**Activity A:** Summarize the ahdapa notes below in two sentences.
**Activity B:**
Using the ahdapa notes below, decide whether each statement agrees with them. Answer yes or no and quote the words that decide it.
(i) The notes apply only to nginx.
(ii) A header value already in the proxy's response overrides the value from ahdapa.
(iii) ahdapa pages may be embedded in iframes on their own origin.
**Activity C:**
Answer these questions from the ahdapa notes below.
(i) What command reloads nginx after editing?
(ii) Which RFC section is cited for frame-ancestors 'none'?
(iii) Which two OAuth parameters are given as examples of what could leak?

**Text block:**
After editing, reload nginx:

nginx -t && systemctl reload nginx

Interaction notes

These notes apply to both Apache and nginx.

Security headers

ahdapa emits Strict-Transport-Security, X-Frame-Options, X-Content-Type-Options, Referrer-Policy, and Content-Security-Policy on every response. The headers are set with if_not_present semantics: a value already present in the response from the proxy wins. You can therefore override individual headers in the proxy config without modifying ahdapa.

The Content-Security-Policy header includes frame-ancestors 'none' (RFC 9700 §4.16), which prevents ahdapa pages from being embedded in frames or iframes on any origin.

Referrer-Policy: no-referrer is applied specifically to the /authorize endpoint (RFC 9700 §4.2.4) in addition to the global Referrer-Policy response header. This prevents OAuth parameters in the authorization URL (such as state and code_challenge) from leaking to any resource loaded during the auth flow.

(Entries taken from a collection)
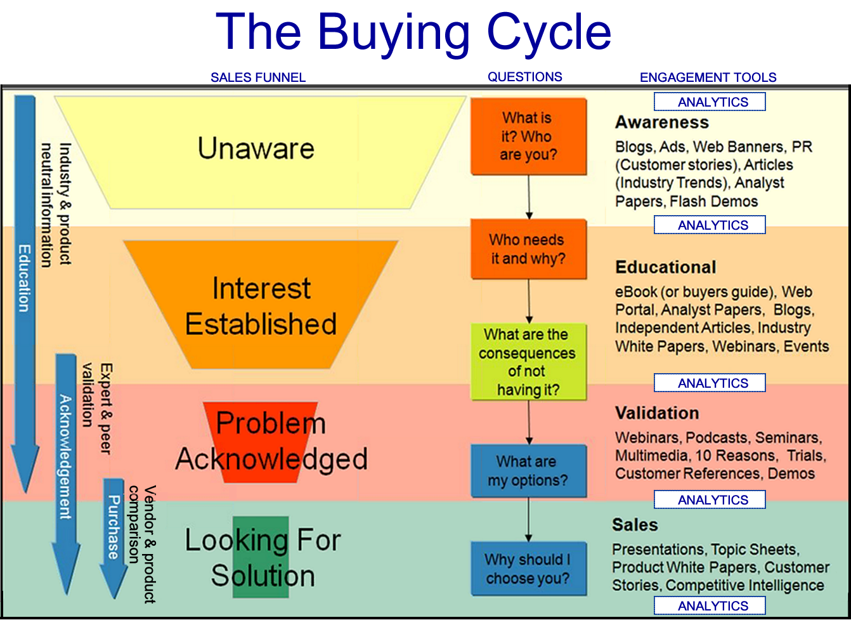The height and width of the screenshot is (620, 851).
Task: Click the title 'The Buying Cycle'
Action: [413, 32]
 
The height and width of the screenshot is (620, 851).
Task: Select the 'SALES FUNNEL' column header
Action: [258, 77]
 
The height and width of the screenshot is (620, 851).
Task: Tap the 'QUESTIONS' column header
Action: [524, 77]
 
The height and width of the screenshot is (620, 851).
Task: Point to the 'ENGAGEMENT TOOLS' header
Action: [708, 77]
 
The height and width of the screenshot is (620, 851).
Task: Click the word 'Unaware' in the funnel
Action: [256, 148]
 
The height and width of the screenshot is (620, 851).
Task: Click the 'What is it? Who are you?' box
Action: [528, 136]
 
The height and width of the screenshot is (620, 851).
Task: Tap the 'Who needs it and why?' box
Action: [528, 249]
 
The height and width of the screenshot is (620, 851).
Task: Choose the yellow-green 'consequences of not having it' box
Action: [528, 362]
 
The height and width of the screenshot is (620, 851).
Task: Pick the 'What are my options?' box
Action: [528, 470]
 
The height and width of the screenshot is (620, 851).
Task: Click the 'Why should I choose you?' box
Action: [528, 569]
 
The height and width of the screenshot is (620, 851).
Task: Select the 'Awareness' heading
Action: [661, 122]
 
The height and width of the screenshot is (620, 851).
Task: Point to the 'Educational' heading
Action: [665, 267]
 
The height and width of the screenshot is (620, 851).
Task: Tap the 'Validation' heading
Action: [657, 413]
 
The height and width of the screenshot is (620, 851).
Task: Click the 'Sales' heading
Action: [635, 525]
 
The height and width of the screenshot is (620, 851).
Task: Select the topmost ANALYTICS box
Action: [710, 102]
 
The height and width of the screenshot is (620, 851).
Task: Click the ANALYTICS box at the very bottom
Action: [710, 606]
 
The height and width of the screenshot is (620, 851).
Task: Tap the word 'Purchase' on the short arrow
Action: [114, 527]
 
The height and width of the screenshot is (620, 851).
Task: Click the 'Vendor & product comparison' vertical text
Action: [142, 544]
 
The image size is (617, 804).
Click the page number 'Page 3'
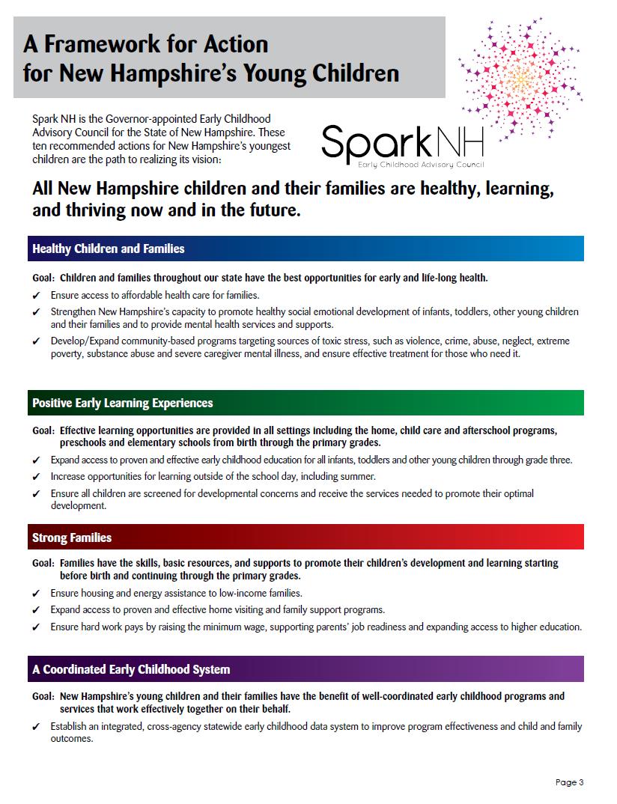(569, 782)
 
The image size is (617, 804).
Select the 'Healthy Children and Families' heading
(108, 249)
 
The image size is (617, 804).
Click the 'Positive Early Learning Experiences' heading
(122, 403)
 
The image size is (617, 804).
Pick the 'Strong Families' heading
(72, 537)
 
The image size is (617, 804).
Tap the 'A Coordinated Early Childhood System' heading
(131, 669)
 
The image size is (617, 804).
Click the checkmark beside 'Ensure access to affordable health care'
(36, 296)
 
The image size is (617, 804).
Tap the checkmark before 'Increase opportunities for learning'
(36, 477)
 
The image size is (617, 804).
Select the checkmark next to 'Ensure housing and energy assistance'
(36, 594)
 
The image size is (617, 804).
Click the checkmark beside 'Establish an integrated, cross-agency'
(36, 727)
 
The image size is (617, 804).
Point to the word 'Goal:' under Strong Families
(43, 563)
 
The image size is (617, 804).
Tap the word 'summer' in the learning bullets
(357, 476)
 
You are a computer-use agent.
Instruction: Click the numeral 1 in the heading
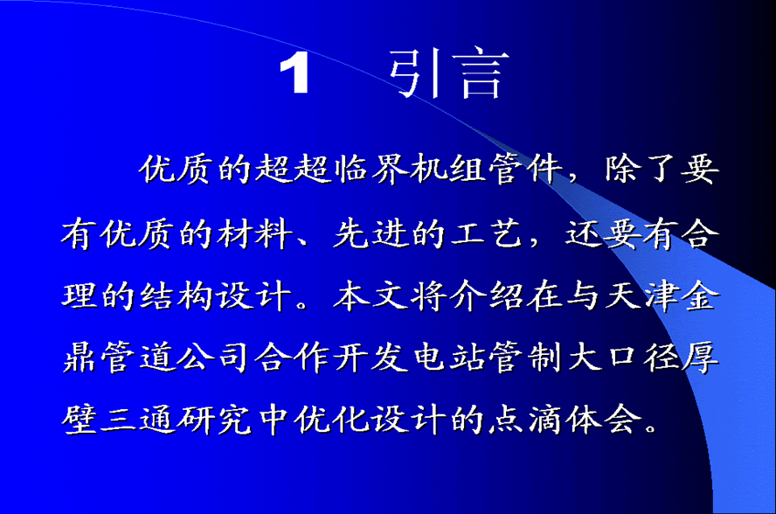pos(294,73)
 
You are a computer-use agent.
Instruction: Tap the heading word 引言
pos(449,73)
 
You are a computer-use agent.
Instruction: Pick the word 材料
pos(255,233)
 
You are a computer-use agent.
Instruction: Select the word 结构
pos(177,296)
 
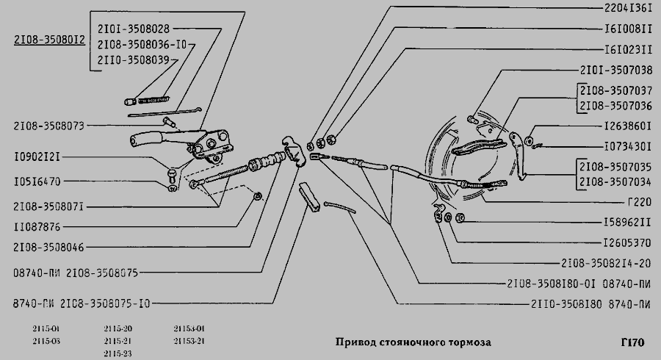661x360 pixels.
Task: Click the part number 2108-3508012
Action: click(49, 41)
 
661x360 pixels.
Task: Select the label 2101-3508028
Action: click(133, 29)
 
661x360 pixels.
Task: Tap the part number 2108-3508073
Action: click(50, 126)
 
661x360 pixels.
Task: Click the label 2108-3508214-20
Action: click(607, 262)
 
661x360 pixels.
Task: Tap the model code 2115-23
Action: click(118, 353)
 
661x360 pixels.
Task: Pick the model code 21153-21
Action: click(189, 341)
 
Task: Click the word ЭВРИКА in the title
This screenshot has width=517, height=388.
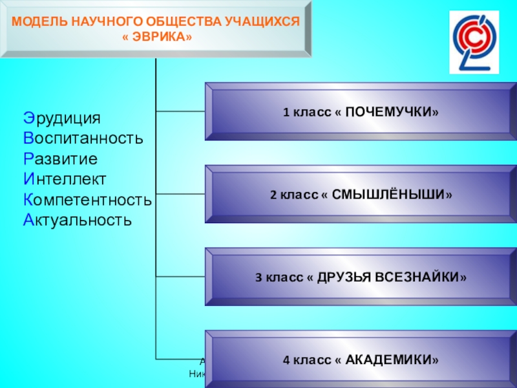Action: (158, 37)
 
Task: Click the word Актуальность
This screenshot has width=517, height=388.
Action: (78, 220)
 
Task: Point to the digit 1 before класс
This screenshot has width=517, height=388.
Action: (286, 113)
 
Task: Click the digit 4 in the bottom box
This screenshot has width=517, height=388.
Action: (286, 359)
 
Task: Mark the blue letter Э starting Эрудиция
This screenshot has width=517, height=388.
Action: (28, 118)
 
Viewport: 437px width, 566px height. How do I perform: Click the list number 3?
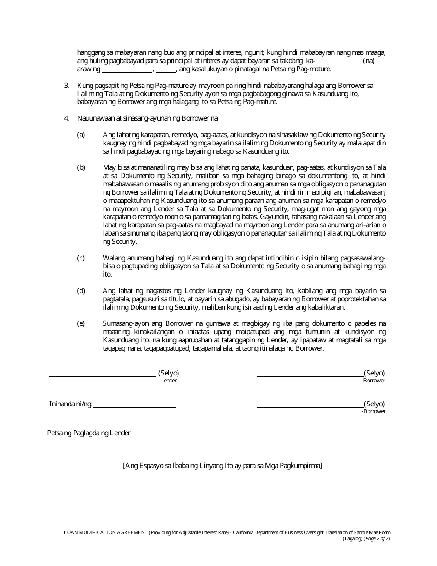[x=66, y=86]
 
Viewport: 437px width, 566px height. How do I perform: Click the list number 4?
[x=66, y=118]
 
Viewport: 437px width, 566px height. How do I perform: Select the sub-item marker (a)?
[x=81, y=135]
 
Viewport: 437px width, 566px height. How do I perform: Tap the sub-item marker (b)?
[x=81, y=167]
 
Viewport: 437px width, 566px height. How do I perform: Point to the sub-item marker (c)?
[x=81, y=258]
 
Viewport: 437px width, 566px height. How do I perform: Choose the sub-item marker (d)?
[x=81, y=291]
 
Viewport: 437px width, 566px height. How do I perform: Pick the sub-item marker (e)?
[x=81, y=323]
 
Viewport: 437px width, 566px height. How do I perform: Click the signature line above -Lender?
[x=103, y=376]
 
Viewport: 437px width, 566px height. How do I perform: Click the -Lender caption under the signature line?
[x=167, y=381]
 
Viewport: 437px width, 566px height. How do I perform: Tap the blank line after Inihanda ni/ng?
[x=134, y=407]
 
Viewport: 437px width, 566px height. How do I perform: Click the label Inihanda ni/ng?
[x=71, y=404]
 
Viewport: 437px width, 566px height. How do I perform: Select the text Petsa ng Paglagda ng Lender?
[x=89, y=433]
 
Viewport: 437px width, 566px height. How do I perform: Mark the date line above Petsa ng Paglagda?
[x=111, y=429]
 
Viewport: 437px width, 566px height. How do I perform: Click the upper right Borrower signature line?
[x=310, y=376]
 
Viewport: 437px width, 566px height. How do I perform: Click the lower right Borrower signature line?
[x=310, y=407]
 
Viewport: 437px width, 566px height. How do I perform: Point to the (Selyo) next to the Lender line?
[x=168, y=373]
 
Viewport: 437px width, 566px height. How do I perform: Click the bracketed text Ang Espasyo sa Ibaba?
[x=222, y=465]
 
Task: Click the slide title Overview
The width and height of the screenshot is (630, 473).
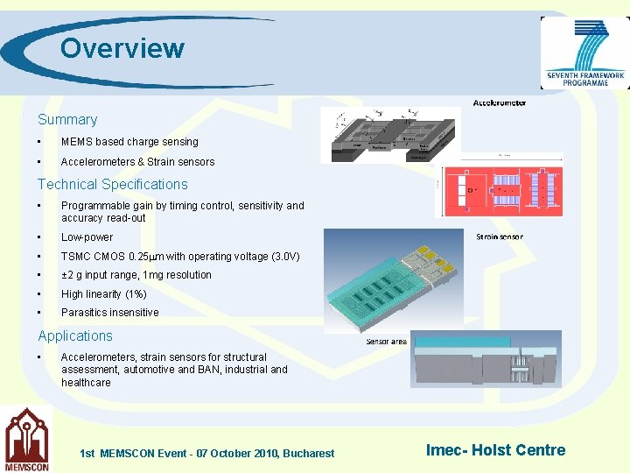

**Result A:** ahdapa sends Strict-Transport-Security, X-Frame-Options, X-Content-Type-Options, Referrer-Policy, and Content-Security-Policy on every response, but a value already set by the proxy wins, so individual headers can be overridden in the proxy config without changing ahdapa. Its Content-Security-Policy includes frame-ancestors 'none' to stop its pages from being framed on any origin, and the /authorize endpoint also gets Referrer-Policy: no-referrer so OAuth parameters in the authorization URL do not leak.

**Result B:**
(i) No: "These notes apply to both Apache and nginx."
(ii) Yes: "a value already present in the response from the proxy wins."
(iii) No: "prevents ahdapa pages from being embedded in frames or iframes on any origin."

**Result C:**
(i) nginx -t && systemctl reload nginx
(ii) RFC 9700 §4.16
(iii) state and code_challenge